European lawmakers approve highly controversial legislation governing software patents, but some amendments appear to be a victory for critics of the proposal.

Matthew Broersma Special to CNET News
2 min read
The European Parliament voted to approve highly controversial legislation that governs patents for computer-related inventions--but some amendments appear to be a victory for critics of the original proposal.

The amendments also could make it difficult for the directive to complete its journey through the European Union's Byzantine lawmaking procedures, with Commissioner Frits Bolkestein threatening to kill it in favor of negotiating an intergovernmental treaty that would require no democratic scrutiny.

The text was approved on its first reading with 364 in favor, 153 against and 33 abstentions.

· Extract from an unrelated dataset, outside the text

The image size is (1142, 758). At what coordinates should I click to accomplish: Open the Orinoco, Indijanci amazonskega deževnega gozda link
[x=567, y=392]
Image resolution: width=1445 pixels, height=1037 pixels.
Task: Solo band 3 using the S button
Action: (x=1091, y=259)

The so-called Directive on the Patentability of Computer-Implemented Inventions was presented as a technical adjustment to harmonize the way patents are treated by national governments across the EU. It seeks to correct a current problem whereby patents may be granted by the European Patent Office, but not enforced in member states, because they cover software or business processes, which existing law blocks from being patented. The directive, its proponents argued, would clarify what could and could not be patented, offering clarity for businesses.

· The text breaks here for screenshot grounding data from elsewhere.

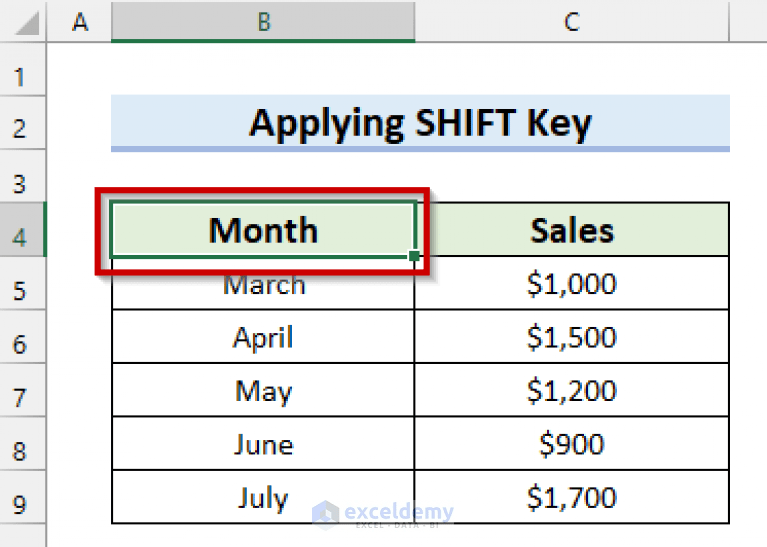
Task: Select the cell containing March
Action: click(x=263, y=284)
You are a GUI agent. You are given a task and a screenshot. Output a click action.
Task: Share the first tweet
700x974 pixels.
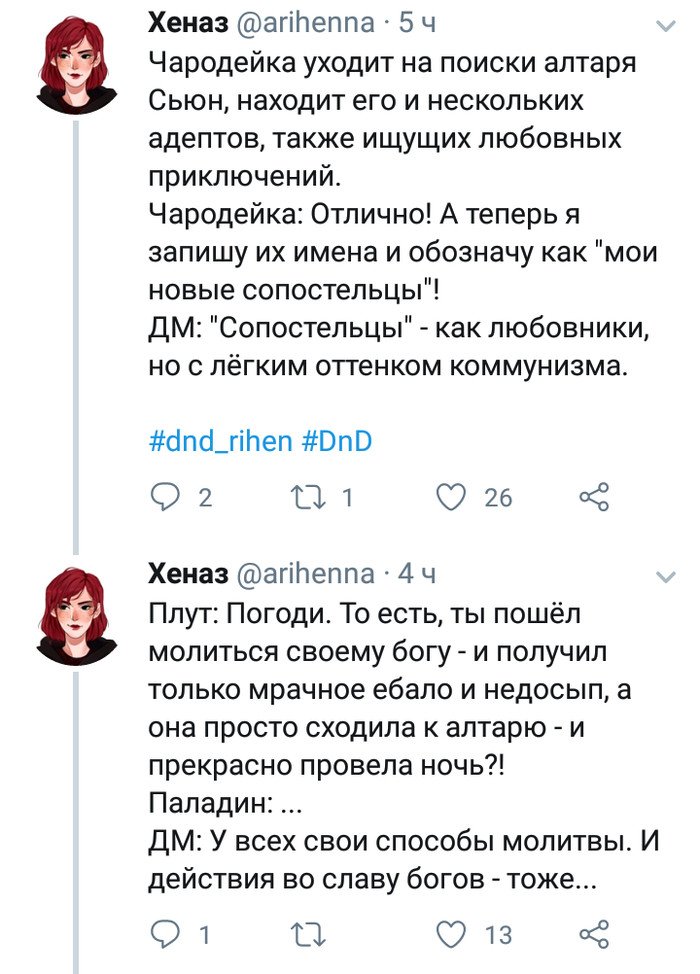(x=595, y=496)
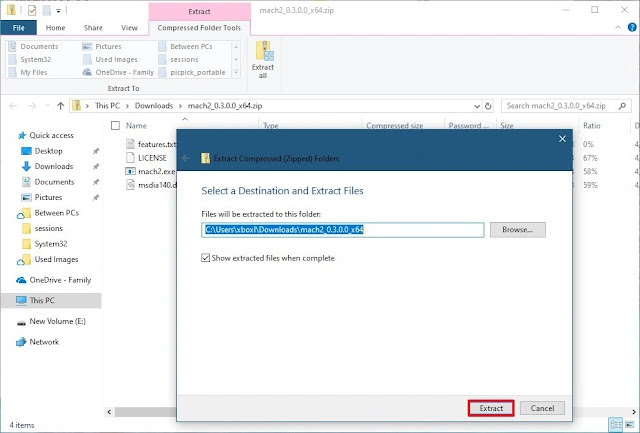Switch to the View ribbon tab
Image resolution: width=640 pixels, height=433 pixels.
pos(129,28)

The proposal was criticized by small-business groups, software developers, economists and corporations as failing to clearly define patent limits, and thus allowing any software to be patented.

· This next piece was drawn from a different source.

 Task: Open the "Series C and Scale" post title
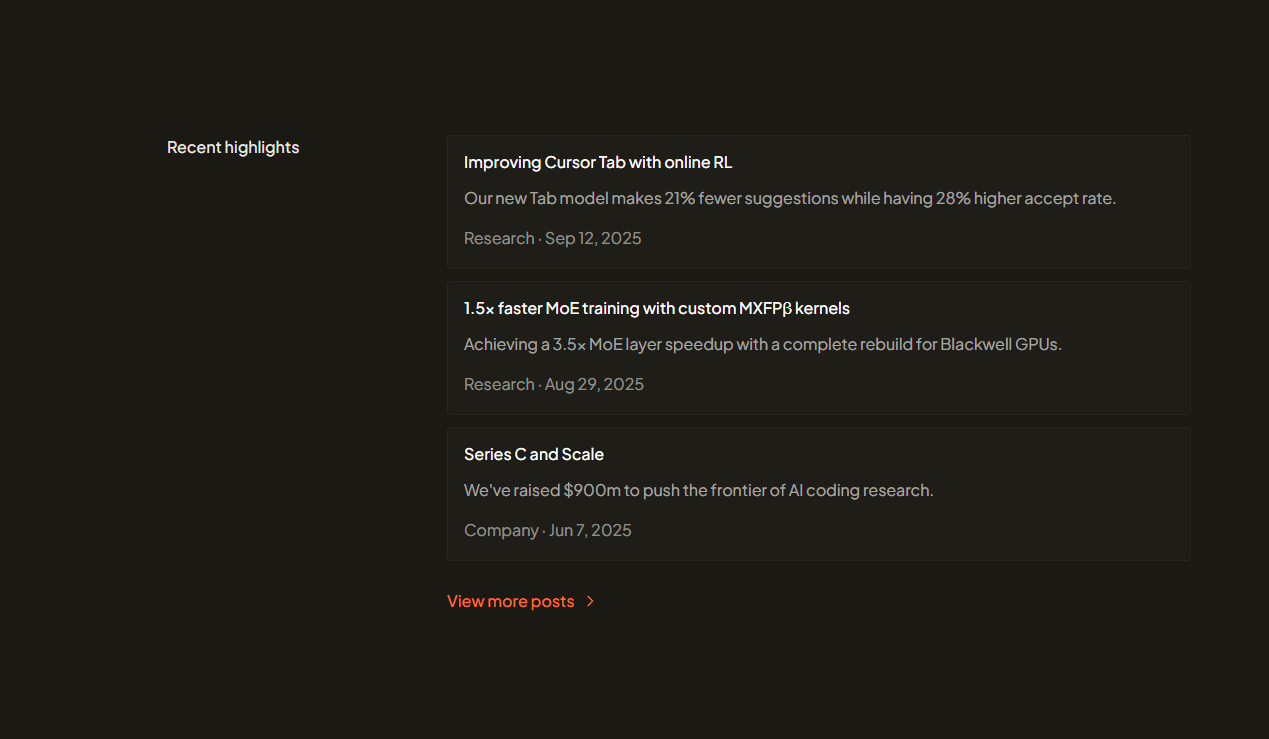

The directive was passed with several amendments that had been supported by critics. One amendment, its advocates said, more clearly defines what can be patented and what cannot. Another allows a patented technique to be used without authorization or royalty payments if it is needed solely to ensure interoperability.

The latter exemption was opposed by a representative of the U.S. State Department in a recent position paper to the EU leaked by activists.

On Tuesday, in a debate ahead of the vote, Commissioner Bolkestein also criticized the amendments, telling the Parliament that "the majority of those amendments will be unacceptable to the commission." He said if the "unacceptable" amendments were passed, the commission could withdraw the directive entirely and seek to achieve patent harmonization through a renegotiation of the European Patent Convention.

"If I may be blunt...the process of renegotiation of the European Patent Convention would not require any contribution from this Parliament," Bolkestein told the Parliament.

If the directive passes through the rest of the EU's decision procedure, member states will be required to implement it in local law.

ZDNet UK's Matthew Broersma reported from London.